While a conversation Bring Me The Horizon’s Lee Malia inspired a recent efficient switch to Neural DSP Quad Cortexes, the fundamental Max Helyer pedalboard is his pride and joy, as he gives us the full, extended rundown. “The TC Electronic Hall Of Fame 2 is the perfect [reverb pedal] for studio and live,” he begins. “I’ve got options on a small pedal – I’m tweaking the decay and effects constantly throughout the show.

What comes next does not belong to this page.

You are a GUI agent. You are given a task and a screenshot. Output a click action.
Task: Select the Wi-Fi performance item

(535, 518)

“I’ve got an Electro-Harmonix Bass Microsynth that I use for songs like SUCKAPUNCH and No Future? Yeah Right – it squelches a little bit, and saturates it more towards a synthesizer sound. Being a guitar player, the Bass Microsynth reacts in a different way and just gets that little bit more grunt out of that lower end.”
Image: Press
No Future? Yeah Right
With his ever-evolving, “adventurous” approach to guitar playing, You Me At Six’s Wembley Arena swansong on April 4 will by no means mark the end for each member, individually. “When one door closes, another one opens. Come April 5, my doors are open again. You never know, I might make some more music, collaborate with somebody else, join another band. You don’t really know in this world… it’s just got to feel right to me.”
Revealing that he’s recently been working with Leicester pop-punk trio Mouth Culture, the “lottery ticket” of open-minded collaboration is something that’s excited Helyer, ever since You Me At Six opened that door around Night People to the likes of Snow Patrol collaborator Iain Archer and former Kaiser Chiefs drummer Nick Hodgson. “[Songwriting has] always been in my blood, and I won’t ever stop that,” he says. “If that’s in the rock world, pop, dance, hip-hop, RnB – I love so many different styles of music.”

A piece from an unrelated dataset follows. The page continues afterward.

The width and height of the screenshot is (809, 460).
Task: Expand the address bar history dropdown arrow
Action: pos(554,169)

For now, though, Helyer’s full focus, time and attention is on You Me At Six – because the last dance has begun. One more stint on the road with his fellow axeman Chris Miller (“we’re like yin and yang – we complement each other in such a different spectrum”), this band of brothers were always determined to see this illustrious career out on their own terms.
“We’re just humbled,” he concludes. “I’m glad that our music has had such an impact on people’s lives – that’s number one for me, always is. Something that has brought us five a lot of joy, creating music in the studio, has resonated with people all across the world. My job is done, because of that.”